/gpt-llama-index-speed-test

Speed test between GPT-4, GPT-4o, and GPT-4o using LlamaIndex

Primary LanguagePython

gpt-llama-index-speed-test

Speed test between GPT-4, GPT-4o, and GPT-4o using LlamaIndex.

One interesting result of this testing is that the order that models that are run (in theory) in parallel actually matters. This is surprising for me at least. Specifically the ordering of the model in the initial list and the model chosen for the if/else statement logic seems to affect performance, at least in Google Colab where these tests were originally run.

In other words

models_to_run_in_parallel = ["gpt-4o_llx","gpt-4o"]

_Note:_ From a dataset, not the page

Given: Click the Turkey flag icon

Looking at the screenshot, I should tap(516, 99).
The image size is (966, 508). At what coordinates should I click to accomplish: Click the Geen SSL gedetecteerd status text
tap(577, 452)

with ThreadPoolExecutor(max_workers=2) as executor:
    futures = {}
    for model in models_to_run_in_parallel:
        if model == "gpt-4o_llx":
            futures[executor.submit(query_llama_openai, user_input)] = model
        else:
            futures[executor.submit(query_openai, model, user_input)] = model

gives generally shows gpt-4o to complete more quickly, which is what you'd expect given that its not taking the extra time to call LlamaIndex libraries.

But surprisingly

models_to_run_in_parallel = ["gpt-4o", "gpt-4o_llx"]

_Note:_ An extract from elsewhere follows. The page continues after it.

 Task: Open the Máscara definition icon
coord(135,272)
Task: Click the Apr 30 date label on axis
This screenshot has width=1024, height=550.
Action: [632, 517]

with ThreadPoolExecutor(max_workers=2) as executor:
    futures = {}
    for model in models_to_run_in_parallel:
        if model == "gpt-4o:
            futures[executor.submit(query_llama_openai, user_input)] = model
        else:
            futures[executor.submit(query_openai, model, user_input)] = model

generially shows that GPT-4o with LlamaIndex ("gpt-4o_llx") completes its tasks more quickly, which is certainly counter intuitive.

Thus it seems that order matters.

So a randomized test was also created to counteract these effects to enable a clearer determination of how much LlamaIndex slows down operations.

The results of the randomized tests show that GPT-4o alone runs slightly faster than GPT-4o with LlamaIndex, which is what we'd expect.

The results also show that GPT-4o is generally more than 2x as fast as GPT-4, which matches OpenAI's performance benchmarks for the model.